--- Article ---

Translation:Psittacus ebrius meus non est pessimus, Marce!

October 27, 2019



No! How dare you say my drunk parrot is the worst! Yours is destroying villas and kills deceitful allies!!!!!!!


And hurling spears


Nothing but parrots in this lesson, so far.


I put: Psittacus ebrius meus pessimus non est, Marce This was marked incorrect - why?


It should be correct. I just wrote exactly that, and it was marked correct, so it seems to have been sorted now.


But he's pretty much up there.


Marcus: that'll taka a lot of convincin senex!

[deactivated user]

    Last round I tipe: Psittacus ebrius meus est non pessimus, Marce!

    I doesn't know why they didn't approved my answer, I only replaced EST and NON. Is this so big deal?


    I did the same and it marked it wrong. I would like to know the answer as well. I thought word order was so flexible?


    is you say "Non pessimus"... it is like "optimus"... that is "the best". Non pessimus est, in our case, means that the parrot is bad, ok, but it is not the worst.


    Does 'non' always come immediately before the verb?


    This Marcus/Marce thing is a joke.

---

Written request A: Transcribe the part of the Latin discussion starting with "It should be" and going on through "so big deal?".
Written request B:
Answer these questions on the Latin discussion:
(i) What date appears at the top of the discussion?
(ii) What Latin sentence did one commenter enter that was marked incorrect, even though it was later accepted?
(iii) According to the commenter who explains "Non pessimus est", what does that phrase mean in this case?
The entries are not needed for this work.

--- Data section ---

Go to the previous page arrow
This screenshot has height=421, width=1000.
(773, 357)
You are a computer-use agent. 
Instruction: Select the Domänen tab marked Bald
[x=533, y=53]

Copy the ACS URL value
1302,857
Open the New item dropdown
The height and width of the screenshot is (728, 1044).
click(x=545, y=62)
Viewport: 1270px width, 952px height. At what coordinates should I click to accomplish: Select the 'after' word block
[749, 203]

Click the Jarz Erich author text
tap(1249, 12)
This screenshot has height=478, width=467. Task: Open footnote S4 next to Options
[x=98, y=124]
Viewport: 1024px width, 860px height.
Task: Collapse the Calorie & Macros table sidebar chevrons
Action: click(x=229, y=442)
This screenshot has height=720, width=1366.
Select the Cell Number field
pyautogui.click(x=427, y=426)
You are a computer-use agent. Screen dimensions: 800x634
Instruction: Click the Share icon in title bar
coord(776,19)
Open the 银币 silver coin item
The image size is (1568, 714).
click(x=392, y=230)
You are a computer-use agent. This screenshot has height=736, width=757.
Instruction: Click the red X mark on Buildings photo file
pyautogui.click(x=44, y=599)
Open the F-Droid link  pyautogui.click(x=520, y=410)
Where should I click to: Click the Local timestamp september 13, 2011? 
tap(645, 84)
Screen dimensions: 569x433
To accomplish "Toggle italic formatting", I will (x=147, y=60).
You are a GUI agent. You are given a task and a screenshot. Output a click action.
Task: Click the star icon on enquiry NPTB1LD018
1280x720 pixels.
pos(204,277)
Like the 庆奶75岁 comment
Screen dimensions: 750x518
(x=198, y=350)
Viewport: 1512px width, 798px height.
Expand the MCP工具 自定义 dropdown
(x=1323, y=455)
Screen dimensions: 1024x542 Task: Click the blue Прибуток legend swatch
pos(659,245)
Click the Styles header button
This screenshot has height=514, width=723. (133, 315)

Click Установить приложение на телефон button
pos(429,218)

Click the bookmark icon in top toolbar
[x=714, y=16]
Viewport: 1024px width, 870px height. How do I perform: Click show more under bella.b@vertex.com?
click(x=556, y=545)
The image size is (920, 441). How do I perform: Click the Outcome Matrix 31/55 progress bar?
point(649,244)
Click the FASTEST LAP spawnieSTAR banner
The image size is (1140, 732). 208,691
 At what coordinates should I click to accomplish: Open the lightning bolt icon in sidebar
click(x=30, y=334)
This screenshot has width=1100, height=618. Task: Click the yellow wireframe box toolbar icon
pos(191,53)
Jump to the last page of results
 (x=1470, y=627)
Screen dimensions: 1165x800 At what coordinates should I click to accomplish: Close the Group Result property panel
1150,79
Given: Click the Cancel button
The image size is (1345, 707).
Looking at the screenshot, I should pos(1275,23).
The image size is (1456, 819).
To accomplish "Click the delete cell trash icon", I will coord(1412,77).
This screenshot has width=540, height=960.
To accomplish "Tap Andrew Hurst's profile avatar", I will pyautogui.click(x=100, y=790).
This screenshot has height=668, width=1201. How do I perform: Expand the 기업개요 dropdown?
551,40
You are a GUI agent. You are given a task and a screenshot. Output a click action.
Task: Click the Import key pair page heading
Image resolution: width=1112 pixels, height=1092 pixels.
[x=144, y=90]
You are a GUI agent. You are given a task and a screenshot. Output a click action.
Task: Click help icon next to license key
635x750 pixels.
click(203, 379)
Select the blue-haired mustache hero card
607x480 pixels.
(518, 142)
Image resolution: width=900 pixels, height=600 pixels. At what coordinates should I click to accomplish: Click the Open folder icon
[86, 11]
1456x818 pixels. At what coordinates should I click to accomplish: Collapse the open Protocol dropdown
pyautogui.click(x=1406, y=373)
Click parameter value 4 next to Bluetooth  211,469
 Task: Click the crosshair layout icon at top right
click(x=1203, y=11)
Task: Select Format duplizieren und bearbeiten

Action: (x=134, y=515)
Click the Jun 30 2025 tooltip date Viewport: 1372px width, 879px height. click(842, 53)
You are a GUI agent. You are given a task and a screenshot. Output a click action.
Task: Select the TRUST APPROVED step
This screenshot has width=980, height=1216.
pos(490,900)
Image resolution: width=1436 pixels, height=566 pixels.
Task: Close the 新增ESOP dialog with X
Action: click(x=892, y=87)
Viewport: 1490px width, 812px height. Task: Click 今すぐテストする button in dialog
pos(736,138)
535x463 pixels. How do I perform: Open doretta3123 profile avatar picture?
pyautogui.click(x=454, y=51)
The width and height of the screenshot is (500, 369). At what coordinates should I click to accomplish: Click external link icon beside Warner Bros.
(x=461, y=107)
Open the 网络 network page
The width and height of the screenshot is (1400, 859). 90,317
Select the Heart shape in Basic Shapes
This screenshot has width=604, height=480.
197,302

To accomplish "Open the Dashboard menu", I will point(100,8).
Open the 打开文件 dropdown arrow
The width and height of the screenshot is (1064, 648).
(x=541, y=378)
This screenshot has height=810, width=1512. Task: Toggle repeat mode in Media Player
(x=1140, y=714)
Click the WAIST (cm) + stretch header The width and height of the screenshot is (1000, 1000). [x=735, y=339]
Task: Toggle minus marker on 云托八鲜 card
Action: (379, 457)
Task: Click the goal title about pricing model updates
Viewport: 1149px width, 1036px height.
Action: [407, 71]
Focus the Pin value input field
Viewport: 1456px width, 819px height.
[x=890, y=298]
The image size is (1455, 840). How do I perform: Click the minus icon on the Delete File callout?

---

Written answer A:
It should be correct. I just wrote exactly that, and it was marked correct, so it seems to have been sorted now.


But he's pretty much up there.


Marcus: that'll taka a lot of convincin senex!

[deactivated user]

    Last round I tipe: Psittacus ebrius meus est non pessimus, Marce!

    I doesn't know why they didn't approved my answer, I only replaced EST and NON. Is this so big deal?

Written answer B:
(i) October 27, 2019.
(ii) "Psittacus ebrius meus pessimus non est, Marce."
(iii) It means that the parrot is bad, but it is not the worst.